「響きあう仲間へ」 (2016年2月7日 週報巻頭言 藤井牧師)

オーケストラが美しいハーモニーを奏でるためには、互いの音をよく聞きあわなければなりません。指揮者とともに、演奏者が互いの音に聞きあい心を合わせるとき、美しいハーモニーが生み出されます。

わたしは昔、ブラスバンドで管楽器を吹いていました。特に学生時代は、自分がバンドの中で一番上手になるのだと人一倍頑張り、それゆえに下手な友人を心のどこかで見下していたのです。合奏では隣で吹く人の音をよく聞きませんでした。自分が出している音さえ間違えなければ良いと思っていたのです。そんな自己満足な音が、バンド全体のハーモニーを壊していたことにその時は気付きませんでした。

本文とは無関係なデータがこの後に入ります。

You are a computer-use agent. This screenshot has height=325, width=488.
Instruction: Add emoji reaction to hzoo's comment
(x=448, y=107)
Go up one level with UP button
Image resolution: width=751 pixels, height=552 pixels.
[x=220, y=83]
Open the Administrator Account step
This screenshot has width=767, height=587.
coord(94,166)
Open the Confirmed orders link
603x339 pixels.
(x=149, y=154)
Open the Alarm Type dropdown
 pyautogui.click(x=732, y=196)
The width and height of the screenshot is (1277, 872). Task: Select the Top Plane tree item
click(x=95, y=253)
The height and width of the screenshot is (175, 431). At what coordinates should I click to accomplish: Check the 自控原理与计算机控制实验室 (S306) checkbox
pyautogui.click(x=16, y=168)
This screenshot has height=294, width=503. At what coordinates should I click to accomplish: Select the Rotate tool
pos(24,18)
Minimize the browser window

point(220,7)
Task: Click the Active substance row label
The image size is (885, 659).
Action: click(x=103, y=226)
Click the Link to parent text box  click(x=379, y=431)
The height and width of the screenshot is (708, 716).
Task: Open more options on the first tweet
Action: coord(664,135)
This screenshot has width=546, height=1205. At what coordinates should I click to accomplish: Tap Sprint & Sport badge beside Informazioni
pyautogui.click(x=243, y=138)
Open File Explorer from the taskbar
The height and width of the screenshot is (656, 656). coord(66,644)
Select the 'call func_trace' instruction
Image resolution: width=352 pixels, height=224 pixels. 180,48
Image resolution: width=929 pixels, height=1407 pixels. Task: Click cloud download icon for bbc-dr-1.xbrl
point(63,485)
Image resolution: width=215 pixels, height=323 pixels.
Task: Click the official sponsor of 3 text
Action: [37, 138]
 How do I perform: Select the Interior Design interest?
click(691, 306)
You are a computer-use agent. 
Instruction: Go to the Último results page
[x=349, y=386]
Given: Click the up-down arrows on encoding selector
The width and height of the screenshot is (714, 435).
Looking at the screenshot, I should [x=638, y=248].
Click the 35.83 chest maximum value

さて福音書では、主イエスの弟子たちが「だれが弟子の中で一番偉いのか」と議論していたとあります。彼らもこの時、自分のことしか興味がなかったのです。やがて主イエスの十字架と復活、聖霊降臨のあと、彼らは真の意味で、共に生きる仲間へとなっていきます。

私たちも、主と互いに聴きあい、この時代に神の国の美しいハーモニーを証していく仲間になっていけますように。